EXERCISE DETAILS:
What is needed is every line of the data that includes the word "field". Please copy each one.

DATASET RECORDS:

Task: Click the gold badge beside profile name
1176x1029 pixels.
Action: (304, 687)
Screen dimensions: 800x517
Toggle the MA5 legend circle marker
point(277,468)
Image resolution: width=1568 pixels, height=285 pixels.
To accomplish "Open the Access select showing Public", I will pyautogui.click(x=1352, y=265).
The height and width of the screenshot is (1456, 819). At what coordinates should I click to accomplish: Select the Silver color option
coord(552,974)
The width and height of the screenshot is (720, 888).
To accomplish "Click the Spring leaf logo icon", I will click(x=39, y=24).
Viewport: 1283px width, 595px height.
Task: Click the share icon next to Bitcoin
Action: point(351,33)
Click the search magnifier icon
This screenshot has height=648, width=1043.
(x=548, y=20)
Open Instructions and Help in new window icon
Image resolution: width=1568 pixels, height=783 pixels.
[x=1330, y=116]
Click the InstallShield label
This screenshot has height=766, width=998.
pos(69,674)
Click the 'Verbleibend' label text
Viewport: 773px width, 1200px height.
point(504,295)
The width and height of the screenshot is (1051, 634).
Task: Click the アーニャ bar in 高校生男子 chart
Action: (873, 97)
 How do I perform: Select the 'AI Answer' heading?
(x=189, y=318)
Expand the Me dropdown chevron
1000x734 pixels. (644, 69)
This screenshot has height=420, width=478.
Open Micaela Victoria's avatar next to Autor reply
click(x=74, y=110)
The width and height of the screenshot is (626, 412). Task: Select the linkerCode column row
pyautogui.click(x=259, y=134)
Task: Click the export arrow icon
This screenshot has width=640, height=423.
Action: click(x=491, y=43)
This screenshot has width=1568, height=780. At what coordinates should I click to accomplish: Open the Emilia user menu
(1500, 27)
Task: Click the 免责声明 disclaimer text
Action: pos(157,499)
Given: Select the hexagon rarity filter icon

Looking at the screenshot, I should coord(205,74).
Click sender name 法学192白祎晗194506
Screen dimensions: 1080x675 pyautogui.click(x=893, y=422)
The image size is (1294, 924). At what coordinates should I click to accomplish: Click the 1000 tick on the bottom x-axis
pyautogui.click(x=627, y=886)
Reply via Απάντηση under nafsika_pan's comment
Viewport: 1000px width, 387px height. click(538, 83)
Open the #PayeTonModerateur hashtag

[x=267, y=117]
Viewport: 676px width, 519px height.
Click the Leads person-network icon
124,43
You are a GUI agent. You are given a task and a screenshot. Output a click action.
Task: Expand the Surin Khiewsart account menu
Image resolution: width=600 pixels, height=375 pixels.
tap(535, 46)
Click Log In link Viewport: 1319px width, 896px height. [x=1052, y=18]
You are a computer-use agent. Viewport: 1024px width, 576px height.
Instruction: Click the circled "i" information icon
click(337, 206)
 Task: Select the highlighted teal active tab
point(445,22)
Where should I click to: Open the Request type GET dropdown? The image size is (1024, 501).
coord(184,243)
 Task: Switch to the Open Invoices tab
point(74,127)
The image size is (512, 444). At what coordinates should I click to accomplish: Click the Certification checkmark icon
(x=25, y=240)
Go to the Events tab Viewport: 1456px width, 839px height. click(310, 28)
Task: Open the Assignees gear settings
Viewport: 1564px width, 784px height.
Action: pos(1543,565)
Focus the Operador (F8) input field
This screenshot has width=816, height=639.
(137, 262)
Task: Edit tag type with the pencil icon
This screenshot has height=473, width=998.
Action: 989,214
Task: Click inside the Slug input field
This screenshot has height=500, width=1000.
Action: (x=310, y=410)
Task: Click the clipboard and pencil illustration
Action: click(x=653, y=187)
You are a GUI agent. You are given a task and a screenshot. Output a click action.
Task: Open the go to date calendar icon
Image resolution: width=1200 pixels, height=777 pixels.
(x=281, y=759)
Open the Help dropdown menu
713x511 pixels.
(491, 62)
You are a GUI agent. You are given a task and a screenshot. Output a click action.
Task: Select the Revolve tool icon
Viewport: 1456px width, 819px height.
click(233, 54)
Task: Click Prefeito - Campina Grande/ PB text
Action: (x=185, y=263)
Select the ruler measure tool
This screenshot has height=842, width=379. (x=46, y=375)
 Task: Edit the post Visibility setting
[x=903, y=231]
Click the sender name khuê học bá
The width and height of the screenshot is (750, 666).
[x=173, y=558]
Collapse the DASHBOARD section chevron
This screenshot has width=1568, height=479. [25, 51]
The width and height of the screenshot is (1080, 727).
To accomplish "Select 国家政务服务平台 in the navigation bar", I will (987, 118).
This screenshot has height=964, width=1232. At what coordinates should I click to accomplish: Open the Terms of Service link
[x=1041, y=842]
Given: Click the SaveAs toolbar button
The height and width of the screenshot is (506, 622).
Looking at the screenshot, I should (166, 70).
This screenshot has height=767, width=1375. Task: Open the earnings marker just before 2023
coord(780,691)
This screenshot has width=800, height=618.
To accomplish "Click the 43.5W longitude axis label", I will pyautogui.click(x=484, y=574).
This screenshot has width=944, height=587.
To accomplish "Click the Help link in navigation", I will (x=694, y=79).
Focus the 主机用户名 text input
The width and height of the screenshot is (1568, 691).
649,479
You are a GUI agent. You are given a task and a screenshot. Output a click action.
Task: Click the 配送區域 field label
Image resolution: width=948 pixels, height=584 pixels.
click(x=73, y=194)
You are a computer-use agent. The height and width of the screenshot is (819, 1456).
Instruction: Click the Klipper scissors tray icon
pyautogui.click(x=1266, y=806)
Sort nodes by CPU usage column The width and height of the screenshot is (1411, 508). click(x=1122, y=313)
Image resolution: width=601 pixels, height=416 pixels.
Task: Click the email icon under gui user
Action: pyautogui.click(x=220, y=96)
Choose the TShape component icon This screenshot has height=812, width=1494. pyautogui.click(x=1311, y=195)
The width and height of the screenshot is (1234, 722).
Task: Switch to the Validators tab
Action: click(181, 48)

OUTPUT FOR THIS EXERCISE:
Focus the Operador (F8) input field
Task: Click inside the Slug input field
Task: Click the 配送區域 field label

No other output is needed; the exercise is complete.